• Task statement
In the records below, find each line with "label" and copy it.

◇ ◇ ◇ ◇ ◇

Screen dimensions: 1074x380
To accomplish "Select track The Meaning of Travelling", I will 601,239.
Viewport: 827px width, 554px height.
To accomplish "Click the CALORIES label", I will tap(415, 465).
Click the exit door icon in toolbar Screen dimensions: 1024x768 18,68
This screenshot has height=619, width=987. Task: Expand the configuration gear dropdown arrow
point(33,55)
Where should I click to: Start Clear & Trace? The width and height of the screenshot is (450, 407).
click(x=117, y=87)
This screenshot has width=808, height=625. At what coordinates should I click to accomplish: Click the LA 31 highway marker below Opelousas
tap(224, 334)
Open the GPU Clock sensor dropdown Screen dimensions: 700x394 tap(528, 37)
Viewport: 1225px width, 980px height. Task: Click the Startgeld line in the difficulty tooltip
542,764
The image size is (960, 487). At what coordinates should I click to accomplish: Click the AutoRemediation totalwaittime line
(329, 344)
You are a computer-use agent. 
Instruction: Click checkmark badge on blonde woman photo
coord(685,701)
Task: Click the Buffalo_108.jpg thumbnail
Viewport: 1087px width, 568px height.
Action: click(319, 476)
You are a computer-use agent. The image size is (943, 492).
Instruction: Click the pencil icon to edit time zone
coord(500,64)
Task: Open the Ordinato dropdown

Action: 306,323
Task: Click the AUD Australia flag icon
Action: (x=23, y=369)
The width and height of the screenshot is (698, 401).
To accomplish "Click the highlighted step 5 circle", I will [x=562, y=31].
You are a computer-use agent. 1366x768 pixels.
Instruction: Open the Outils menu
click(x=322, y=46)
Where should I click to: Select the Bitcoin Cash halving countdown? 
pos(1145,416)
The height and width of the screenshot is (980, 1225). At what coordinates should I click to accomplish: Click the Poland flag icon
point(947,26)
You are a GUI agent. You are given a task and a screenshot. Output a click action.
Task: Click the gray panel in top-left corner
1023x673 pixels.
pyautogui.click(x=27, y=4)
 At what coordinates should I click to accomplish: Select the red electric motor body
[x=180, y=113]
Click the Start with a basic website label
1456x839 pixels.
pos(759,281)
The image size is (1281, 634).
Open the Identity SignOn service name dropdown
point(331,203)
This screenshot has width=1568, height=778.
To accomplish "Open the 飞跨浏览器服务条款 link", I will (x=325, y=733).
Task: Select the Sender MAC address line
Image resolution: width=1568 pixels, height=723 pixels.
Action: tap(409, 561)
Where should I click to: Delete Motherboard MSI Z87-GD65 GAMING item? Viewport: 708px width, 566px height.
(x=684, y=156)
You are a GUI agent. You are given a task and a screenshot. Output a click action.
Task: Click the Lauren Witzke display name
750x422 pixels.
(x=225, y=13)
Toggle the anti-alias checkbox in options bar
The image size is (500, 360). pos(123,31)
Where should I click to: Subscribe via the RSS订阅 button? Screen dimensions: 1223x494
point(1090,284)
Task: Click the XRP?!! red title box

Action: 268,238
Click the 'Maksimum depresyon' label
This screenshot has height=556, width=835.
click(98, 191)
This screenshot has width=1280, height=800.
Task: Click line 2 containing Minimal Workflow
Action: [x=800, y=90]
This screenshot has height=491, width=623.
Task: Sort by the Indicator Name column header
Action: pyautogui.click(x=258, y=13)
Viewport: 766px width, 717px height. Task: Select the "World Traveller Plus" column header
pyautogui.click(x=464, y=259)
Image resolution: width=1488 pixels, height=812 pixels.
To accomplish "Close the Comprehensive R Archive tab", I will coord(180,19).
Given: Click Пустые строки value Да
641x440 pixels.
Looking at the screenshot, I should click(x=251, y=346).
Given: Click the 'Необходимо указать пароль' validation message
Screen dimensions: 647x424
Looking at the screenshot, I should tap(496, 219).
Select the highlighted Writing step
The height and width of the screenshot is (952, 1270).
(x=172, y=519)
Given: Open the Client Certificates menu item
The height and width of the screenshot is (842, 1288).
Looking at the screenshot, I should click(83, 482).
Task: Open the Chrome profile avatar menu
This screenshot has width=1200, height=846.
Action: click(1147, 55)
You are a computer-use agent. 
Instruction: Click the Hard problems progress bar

◇ ◇ ◇ ◇ ◇

• Final answer
To accomplish "Click the CALORIES label", I will tap(415, 465).
Click the Start with a basic website label
Click the 'Maksimum depresyon' label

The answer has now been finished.